Alright, so what you're actually asking is background info about the SAM header.
Just to cover all the basics (you may be aware of them already, but bear with me), here's an image I often use when I teach, which shows a schema of a typical SAM/BAM file.
The header section and the alignment section are very different in terms of their content and their format as you can see.
- the header contains information about how the alignment was generated and stored
- every line belonging to the header section begins with
@, followed by a "record type", such as SQ, followed by tag:value pairs where tag is a two-letter string (such as LN). Every record type has well defined tags that belong to it and every tag has a specific way in which its values are denoted. Take, for example, the record type SQ, which stands for "reference sequence dictionary" in SAM spec speak or "reference genome" in bioinfo terms
- if you look up the SAM file specs, pages 3-5, you can see that for
SQ the following tags are allowed: SN, LN, AH, AN, AS, DS, M5, SP, UR
A typical entry for a hypothetical organism with 3 chromosomes of length 1000, 1500, and 3000, could be represented as follows in the header section:
@SQ SN:chr1 LN:1000
@SQ SN:chr2 LN:1500
@SQ SN:chr3 LN:3000
So, in summary:
- the header is theoretically optional, but often the very basic information such as the lengths of the chromosomes of the reference genomes are required by downstream tools
- EDIT following a comment by Genomax: if you decide to include a header with certain entries, such as
SQ, there are tags that may be required for a properly formatted SAM/BAM file (those are marked by asterisks in the SAM specs)
- the
CO line is handy to keep track of the specific alignment command that was used to generate a BAM file -- if you're merging multiple BAM files, you either want to have multiple CO lines to indicate the differences between the commands that may have been used or you may just want to retain a single one if you used the same command for all the individual files or something else entirely - the choice is yours as to how much meta-data you want to keep in the header.
If you're just starting out you probably don't want to add your own custom-brewed entries to the header, I would recommend to use the one that contains the info that are relevant and correct for all the BAM files you're merging.
One more comment: I don't think you meant RQ, I assume you're referring to @RG. To find out more about the significance of that particular entry, you may find this biostars post helpful.
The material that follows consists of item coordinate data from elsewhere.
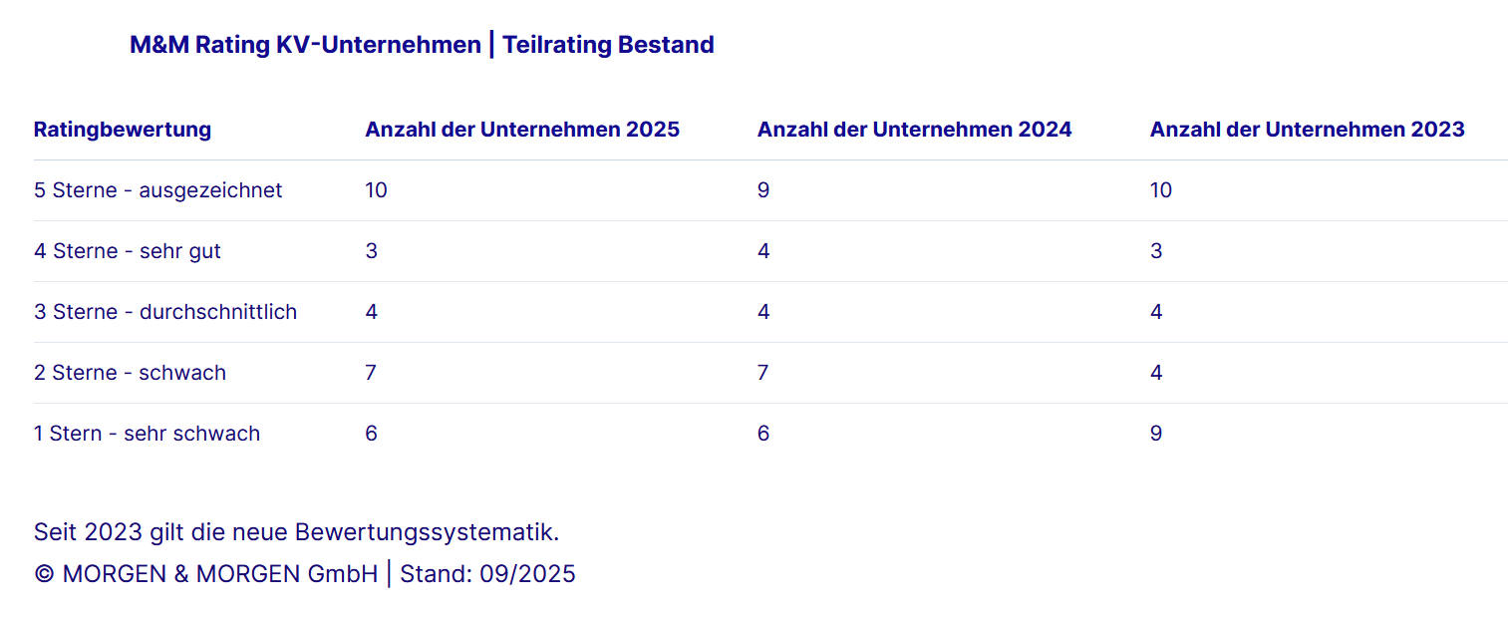This screenshot has height=617, width=1508.
Task: Select the 2024 value for 5 Sterne
Action: pyautogui.click(x=763, y=190)
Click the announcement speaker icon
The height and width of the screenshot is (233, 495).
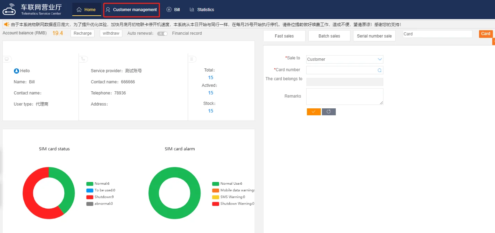coord(7,24)
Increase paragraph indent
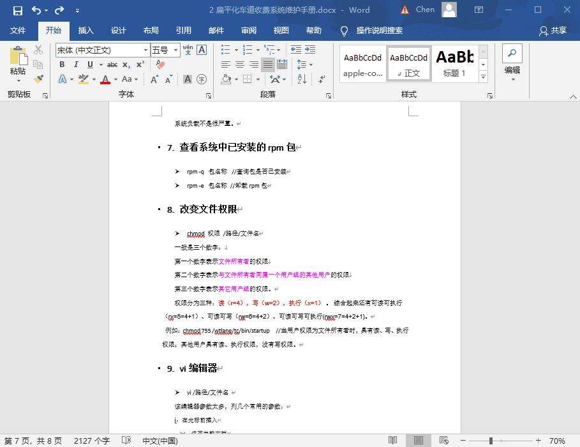580x447 pixels. 309,50
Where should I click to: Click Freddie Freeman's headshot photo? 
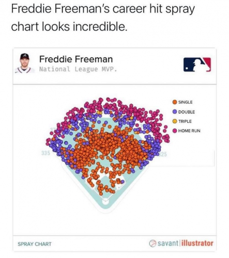[24, 63]
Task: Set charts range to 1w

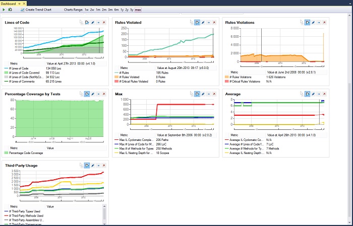Action: point(87,10)
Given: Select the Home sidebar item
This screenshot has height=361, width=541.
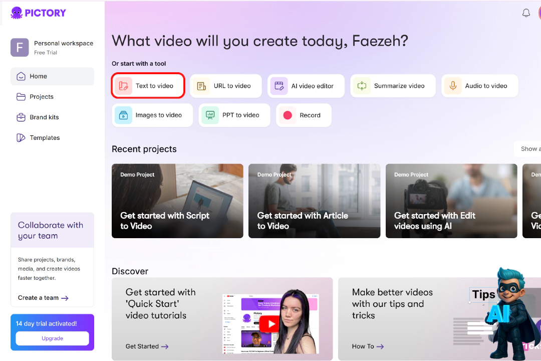Looking at the screenshot, I should 38,76.
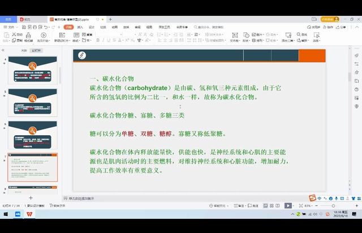Click the Windows Start button
The height and width of the screenshot is (233, 362).
point(6,215)
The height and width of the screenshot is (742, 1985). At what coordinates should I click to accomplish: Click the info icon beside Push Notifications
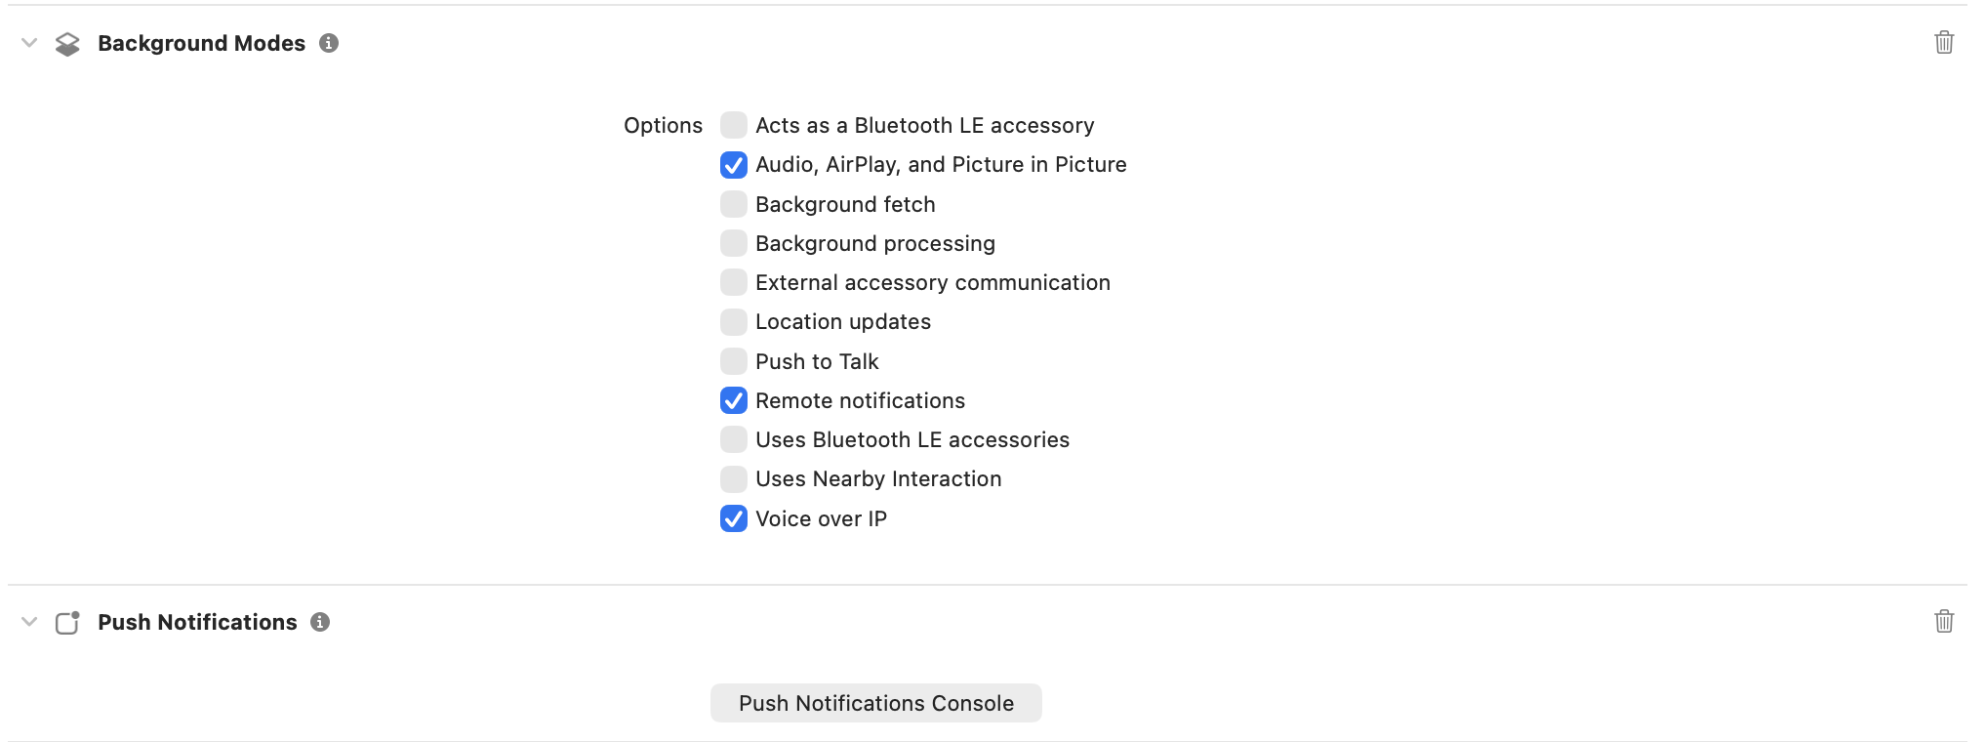320,622
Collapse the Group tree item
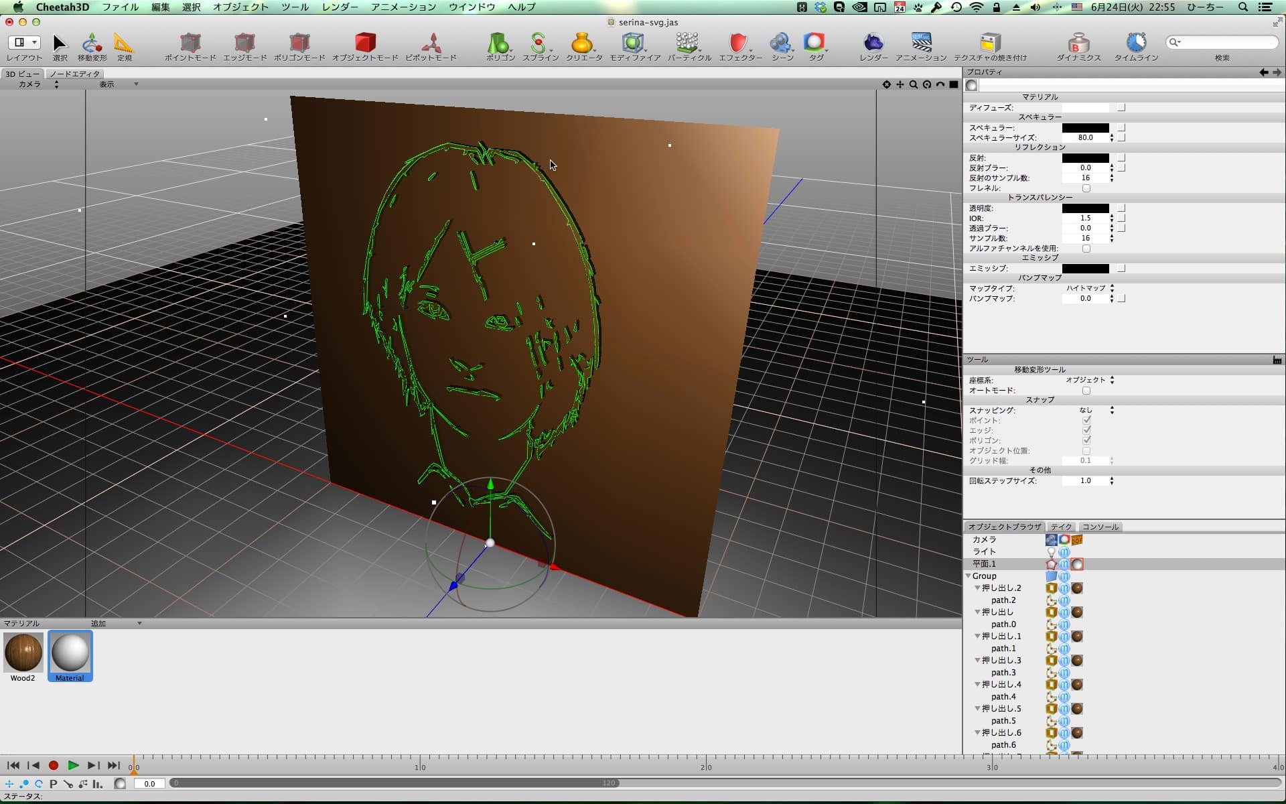Screen dimensions: 1286x804 click(x=969, y=576)
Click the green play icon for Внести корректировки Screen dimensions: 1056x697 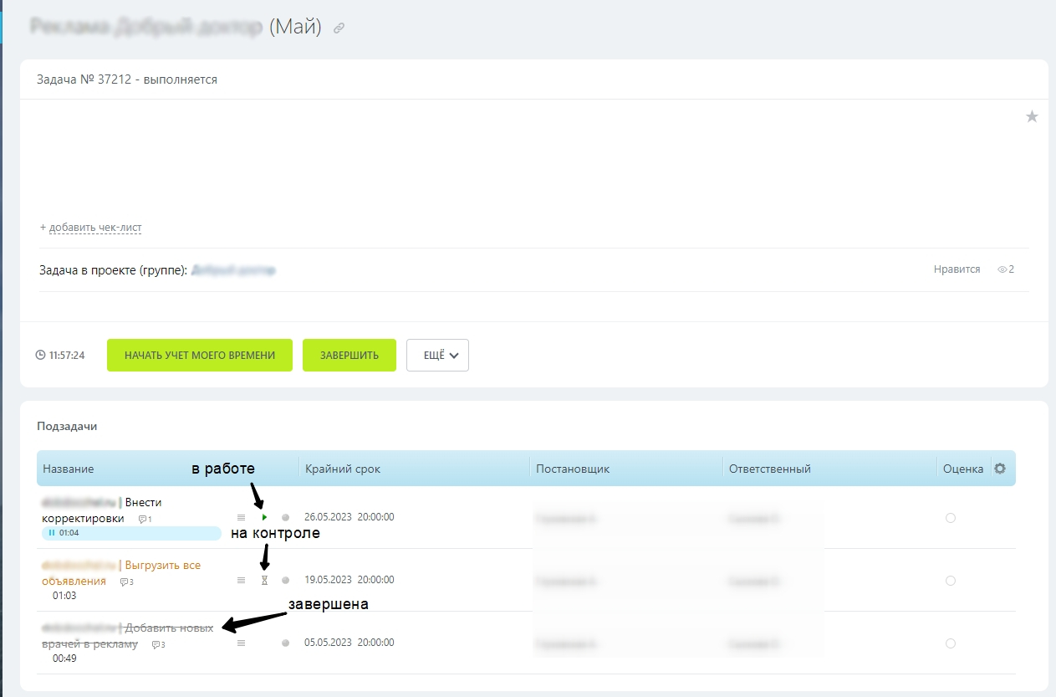point(265,518)
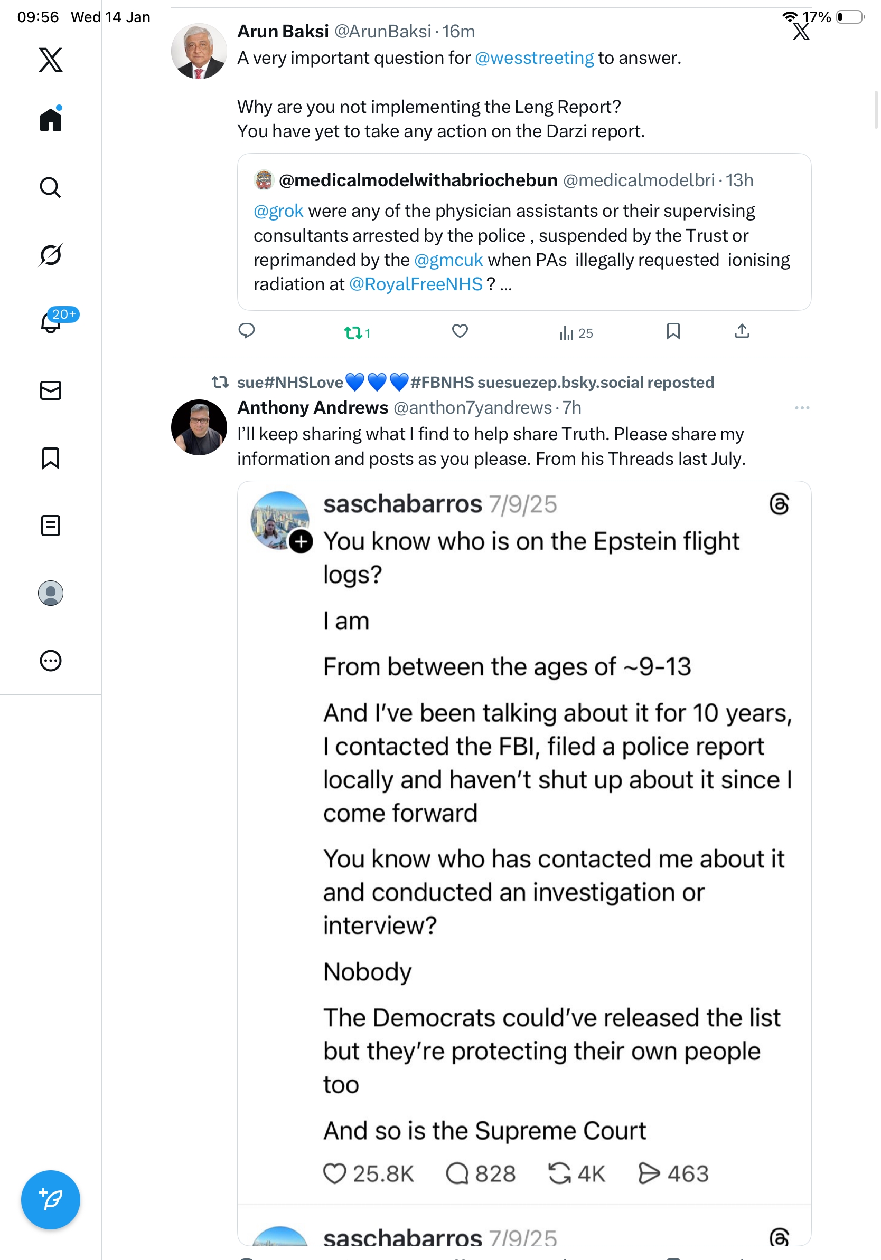The width and height of the screenshot is (881, 1260).
Task: Open three-dot menu on Anthony Andrews post
Action: pos(802,408)
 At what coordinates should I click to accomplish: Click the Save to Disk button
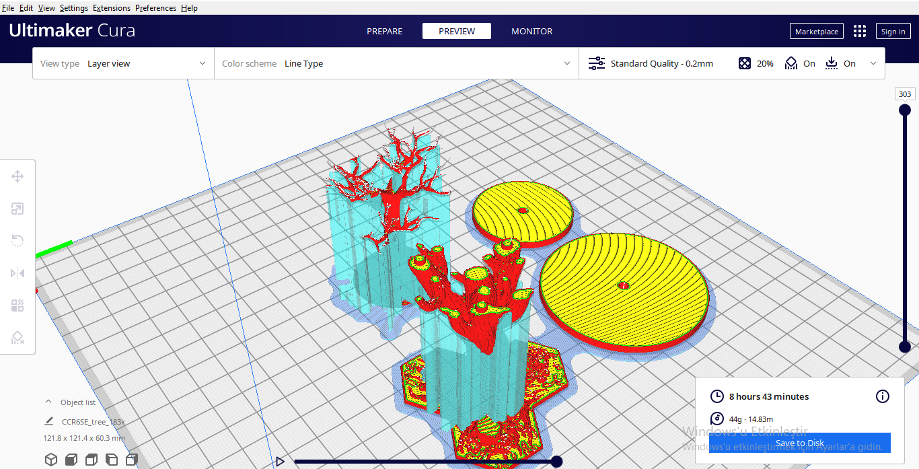coord(799,443)
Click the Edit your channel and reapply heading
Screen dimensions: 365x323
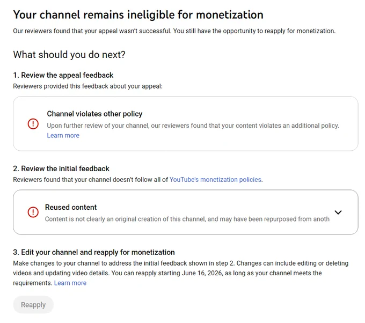pyautogui.click(x=94, y=252)

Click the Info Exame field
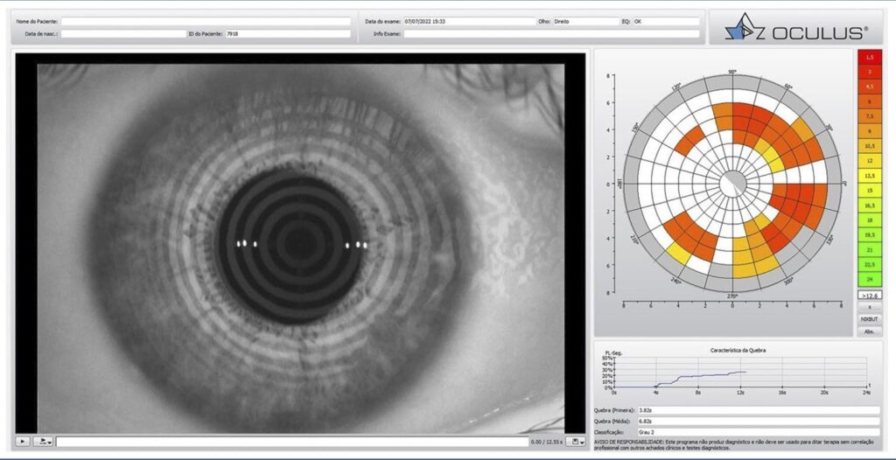(551, 33)
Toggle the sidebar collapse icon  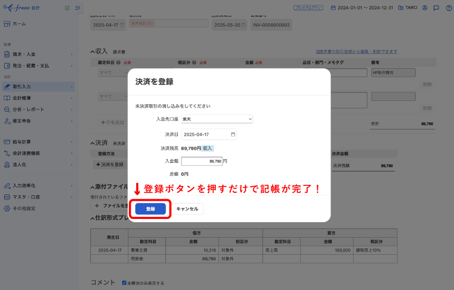click(x=78, y=8)
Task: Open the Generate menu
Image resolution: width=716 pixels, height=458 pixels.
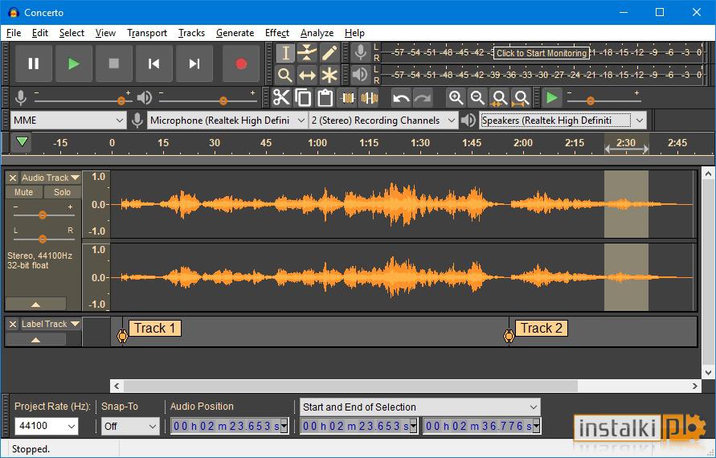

And one last question: Why do you want to merge the files in the first place?
How did you cut the BAM files? Can you post the command that you used?
I used Galaxy for that so I avoid downloading them in my PC. I left the default options. I just introduced the region that I wanted.
Which function did you use in Galaxy and with which settings?
Just so you get consistent help you may want to post this over at https://help.galaxyproject.org/ which is the official support site for PSU Galaxy.
out of curiosity: why didn't you the "Merge BAM Files" function in Galaxy?
I have merged them in both galaxy and samtools. It worked in both cases. But this is only for two BAMs. I am going to have to work soon with hundreds of samples. Right now, I am doing investigations about merging to make sure that this is the appropriate next step. I want to calculate the coverage per locus from the resulting BAM, in the end, after some more downstream processing.
I still do not understand what is the exact link between merging and the headers in SAM and why some people choose to add/replace headers (like @RQ and @CO). I mean, I know that @RQ has to be unique but besides this?